**Exercise details:**
Across the entries that follow, count each line holding "entry" and state the total alone.

**Task input:**

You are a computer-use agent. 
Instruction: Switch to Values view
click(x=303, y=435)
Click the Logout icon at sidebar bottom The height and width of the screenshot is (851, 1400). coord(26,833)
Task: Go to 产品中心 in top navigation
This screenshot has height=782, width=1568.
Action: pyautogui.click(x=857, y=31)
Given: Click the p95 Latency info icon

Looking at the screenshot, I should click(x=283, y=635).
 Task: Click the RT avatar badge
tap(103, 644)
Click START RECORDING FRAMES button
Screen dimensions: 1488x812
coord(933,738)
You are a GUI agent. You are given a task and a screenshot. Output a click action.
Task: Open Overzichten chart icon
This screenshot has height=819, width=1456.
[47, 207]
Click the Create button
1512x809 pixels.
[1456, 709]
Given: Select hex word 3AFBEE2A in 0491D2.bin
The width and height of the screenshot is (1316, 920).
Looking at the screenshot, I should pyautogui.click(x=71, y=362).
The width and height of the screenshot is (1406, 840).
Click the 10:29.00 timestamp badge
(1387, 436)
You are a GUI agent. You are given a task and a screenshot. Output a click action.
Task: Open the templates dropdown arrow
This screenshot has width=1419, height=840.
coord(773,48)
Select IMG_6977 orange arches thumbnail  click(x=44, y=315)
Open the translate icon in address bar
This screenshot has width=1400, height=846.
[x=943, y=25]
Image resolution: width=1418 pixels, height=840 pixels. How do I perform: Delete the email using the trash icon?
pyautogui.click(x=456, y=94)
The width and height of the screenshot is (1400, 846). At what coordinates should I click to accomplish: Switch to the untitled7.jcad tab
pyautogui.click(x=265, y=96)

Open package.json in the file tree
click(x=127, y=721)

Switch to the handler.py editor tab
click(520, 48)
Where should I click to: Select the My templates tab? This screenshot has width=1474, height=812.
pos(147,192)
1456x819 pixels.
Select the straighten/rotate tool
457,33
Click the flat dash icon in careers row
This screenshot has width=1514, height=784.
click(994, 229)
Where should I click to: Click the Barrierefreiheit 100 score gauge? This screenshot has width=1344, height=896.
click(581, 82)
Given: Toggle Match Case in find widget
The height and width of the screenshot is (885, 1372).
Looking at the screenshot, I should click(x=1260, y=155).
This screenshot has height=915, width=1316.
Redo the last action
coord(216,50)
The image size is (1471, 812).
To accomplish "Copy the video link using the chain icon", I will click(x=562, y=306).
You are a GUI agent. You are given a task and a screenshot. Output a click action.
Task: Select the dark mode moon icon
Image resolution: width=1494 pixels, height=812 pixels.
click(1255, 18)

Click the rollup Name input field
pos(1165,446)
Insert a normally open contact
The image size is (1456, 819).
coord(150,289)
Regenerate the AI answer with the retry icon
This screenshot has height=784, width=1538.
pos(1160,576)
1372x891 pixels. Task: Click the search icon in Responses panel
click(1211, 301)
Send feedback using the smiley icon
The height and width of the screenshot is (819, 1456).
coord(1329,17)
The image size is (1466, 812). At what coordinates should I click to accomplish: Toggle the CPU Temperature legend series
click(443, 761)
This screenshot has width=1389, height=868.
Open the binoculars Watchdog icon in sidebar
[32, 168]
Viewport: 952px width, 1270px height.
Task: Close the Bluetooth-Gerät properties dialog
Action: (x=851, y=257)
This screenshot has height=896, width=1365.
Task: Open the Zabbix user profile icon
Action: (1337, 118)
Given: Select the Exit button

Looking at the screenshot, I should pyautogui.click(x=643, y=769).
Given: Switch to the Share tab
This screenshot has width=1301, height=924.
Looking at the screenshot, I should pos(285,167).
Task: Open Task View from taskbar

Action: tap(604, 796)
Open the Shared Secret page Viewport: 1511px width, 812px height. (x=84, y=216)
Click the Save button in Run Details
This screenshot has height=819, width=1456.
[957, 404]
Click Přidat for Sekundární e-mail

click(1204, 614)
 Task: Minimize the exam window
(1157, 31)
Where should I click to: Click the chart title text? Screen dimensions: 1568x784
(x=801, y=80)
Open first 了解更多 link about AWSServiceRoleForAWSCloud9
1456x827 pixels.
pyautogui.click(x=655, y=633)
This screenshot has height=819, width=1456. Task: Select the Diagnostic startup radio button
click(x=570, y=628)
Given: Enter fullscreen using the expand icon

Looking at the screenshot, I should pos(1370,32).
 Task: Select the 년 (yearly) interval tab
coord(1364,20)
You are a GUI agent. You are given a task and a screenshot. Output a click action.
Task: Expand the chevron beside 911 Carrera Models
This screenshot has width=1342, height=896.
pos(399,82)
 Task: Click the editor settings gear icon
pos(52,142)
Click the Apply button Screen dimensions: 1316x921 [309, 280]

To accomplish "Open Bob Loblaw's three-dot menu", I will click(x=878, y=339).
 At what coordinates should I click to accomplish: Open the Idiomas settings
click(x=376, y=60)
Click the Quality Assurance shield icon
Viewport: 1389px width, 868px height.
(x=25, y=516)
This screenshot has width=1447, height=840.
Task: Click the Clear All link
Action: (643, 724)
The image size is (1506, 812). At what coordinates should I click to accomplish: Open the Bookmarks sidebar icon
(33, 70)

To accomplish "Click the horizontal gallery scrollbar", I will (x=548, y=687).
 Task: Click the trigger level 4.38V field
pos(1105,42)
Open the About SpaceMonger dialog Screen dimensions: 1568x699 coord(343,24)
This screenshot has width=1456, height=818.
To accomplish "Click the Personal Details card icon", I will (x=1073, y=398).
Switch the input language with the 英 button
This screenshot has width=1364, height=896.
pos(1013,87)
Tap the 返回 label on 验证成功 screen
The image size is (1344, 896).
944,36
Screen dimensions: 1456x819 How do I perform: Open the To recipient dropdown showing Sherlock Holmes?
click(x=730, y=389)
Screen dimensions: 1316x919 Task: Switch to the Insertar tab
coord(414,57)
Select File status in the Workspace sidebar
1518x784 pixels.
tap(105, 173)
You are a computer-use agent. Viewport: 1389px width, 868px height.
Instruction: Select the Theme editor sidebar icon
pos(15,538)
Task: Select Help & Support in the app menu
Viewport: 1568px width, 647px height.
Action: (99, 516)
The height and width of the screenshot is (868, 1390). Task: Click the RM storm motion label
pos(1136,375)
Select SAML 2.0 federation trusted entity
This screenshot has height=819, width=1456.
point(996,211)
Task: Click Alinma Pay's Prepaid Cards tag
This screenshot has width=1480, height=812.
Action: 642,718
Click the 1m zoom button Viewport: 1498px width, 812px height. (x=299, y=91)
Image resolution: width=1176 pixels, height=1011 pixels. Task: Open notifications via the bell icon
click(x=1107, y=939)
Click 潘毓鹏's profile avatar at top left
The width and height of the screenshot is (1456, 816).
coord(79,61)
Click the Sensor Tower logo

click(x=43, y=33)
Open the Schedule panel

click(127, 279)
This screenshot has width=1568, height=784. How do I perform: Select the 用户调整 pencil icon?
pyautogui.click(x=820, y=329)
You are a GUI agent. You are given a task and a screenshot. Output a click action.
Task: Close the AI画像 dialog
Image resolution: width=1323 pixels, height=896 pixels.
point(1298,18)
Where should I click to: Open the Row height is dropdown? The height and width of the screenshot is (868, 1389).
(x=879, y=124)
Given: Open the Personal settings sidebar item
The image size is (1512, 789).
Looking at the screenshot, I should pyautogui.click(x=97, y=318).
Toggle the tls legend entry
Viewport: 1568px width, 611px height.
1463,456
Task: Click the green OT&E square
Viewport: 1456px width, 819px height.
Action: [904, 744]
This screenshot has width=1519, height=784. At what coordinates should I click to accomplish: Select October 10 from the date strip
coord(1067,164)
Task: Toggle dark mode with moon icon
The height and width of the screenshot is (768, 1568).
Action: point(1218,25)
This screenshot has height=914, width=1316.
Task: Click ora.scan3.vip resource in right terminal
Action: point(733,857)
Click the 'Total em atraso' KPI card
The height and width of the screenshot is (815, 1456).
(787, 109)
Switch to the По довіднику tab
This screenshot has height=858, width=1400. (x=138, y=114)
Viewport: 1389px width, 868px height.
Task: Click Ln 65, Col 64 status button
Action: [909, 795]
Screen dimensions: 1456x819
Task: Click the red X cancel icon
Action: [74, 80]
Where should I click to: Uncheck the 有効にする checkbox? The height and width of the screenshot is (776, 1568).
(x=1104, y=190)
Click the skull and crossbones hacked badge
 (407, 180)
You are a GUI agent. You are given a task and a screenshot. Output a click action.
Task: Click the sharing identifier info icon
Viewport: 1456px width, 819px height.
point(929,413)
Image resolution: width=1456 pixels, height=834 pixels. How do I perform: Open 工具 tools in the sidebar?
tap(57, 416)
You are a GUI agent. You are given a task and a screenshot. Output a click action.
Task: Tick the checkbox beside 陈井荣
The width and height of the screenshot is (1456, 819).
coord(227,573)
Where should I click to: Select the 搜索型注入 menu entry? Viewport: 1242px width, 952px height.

**Response below:**
2